Cuesta, como pepinero, dejar que retumben los gritos de los jugadores del Getafe en los pasillos de Butarque, pero lo que más cuesta es mirar el resultado del partido. No lo reproduzco para que entiendan mi cicatriz. La llevaré durante algún tiempo. Al final, ganó el que estaba más necesitado y el que menos lo buscó pese a su notable acierto. Dos latigazos imparables mandaron a la lona a un Leganés que frustró todas sus ilusiones en un penalti que bien paró el valenciano Guaita a cuarto de hora del final.

Se encargó Garitano de reforzar el mérito del portero y de no mencionar a un Guerrero que no pudo ponerse la capa de héroe. Todo lo contrario. El de Bergara, ese mismo al que la grada ha empezado incluso a rendir pasión con bufandas con su nombre, se empeñó en no señalar ante los medios a un jugador que se desvive por esta camiseta y que se señala el corazón cuando marca. Lo hace pocas veces, sí, pero tantas como al míster le resultan suficientes para seguir siendo de la partida. No lo cambió en esos últimos minutos para constatar un abrazo desde la distancia. ¡Qué listo es Asier y cuánta psicología!

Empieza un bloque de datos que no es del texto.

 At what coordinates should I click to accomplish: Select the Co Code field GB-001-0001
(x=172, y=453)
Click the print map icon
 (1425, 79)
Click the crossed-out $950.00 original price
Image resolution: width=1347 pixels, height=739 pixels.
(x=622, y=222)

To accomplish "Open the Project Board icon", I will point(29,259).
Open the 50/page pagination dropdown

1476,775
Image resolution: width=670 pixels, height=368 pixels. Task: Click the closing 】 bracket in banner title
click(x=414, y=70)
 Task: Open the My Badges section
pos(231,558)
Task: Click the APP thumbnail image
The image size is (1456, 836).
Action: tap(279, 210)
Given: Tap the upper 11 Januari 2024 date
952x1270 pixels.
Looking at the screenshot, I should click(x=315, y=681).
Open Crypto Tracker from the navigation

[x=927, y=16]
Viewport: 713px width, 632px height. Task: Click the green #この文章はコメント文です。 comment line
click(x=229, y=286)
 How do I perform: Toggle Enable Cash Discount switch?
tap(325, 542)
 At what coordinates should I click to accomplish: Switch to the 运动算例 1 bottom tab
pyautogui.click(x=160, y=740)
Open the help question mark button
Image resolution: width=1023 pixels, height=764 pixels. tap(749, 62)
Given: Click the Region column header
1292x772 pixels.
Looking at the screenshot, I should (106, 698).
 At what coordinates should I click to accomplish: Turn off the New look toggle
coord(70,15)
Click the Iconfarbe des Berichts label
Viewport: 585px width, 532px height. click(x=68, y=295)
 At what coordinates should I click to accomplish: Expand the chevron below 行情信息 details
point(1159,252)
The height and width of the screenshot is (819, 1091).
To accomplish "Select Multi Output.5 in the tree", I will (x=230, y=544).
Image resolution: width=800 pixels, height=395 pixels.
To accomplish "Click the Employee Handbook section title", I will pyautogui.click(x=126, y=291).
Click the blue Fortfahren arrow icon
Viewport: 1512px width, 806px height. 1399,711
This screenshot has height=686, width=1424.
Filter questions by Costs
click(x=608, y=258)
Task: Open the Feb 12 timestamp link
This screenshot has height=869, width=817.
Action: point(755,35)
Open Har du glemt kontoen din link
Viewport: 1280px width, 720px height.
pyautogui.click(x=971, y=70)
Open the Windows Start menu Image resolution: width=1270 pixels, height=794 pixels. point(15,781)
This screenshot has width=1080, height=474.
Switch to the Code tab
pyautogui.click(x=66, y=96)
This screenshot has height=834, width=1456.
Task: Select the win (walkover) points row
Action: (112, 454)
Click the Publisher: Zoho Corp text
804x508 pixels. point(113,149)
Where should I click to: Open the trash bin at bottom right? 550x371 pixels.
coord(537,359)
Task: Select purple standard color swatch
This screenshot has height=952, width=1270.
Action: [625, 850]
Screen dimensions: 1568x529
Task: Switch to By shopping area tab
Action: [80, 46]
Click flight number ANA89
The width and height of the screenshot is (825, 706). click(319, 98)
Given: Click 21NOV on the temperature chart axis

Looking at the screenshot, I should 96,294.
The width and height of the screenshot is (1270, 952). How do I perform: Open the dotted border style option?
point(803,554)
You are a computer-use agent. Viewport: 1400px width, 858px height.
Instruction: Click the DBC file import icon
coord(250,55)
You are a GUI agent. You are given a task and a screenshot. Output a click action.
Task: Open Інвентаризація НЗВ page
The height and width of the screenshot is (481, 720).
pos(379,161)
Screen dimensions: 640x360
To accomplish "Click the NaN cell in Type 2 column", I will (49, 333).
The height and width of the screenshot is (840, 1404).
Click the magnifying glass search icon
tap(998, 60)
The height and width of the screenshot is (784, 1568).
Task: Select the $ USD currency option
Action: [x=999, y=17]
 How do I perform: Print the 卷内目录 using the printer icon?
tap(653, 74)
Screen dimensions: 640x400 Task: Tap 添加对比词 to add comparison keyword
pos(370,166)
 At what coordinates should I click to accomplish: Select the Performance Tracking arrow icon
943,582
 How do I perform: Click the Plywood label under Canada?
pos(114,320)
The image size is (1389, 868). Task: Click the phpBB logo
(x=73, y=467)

Dolor al margen, rabo entre las piernas incluido (así es esto del fútbol moderno donde solo vale el resultado con tal de restregárselo a tu vecino a la mañana siguiente), el Lega no estuvo bien en la primera parte, pero sí en la segunda. Le faltó algo de chispa, es verdad, pero tuvo la sartén por el mango durante muchas fases. Tres puntos sin más para el que no lo entienda –una oportunidad perdida para el que llora por el escudo del laurel-. Cuesta encontrar consuelo, pero no cuesta tanto mirar la clasificación y no pellizcarse. A Ipurua.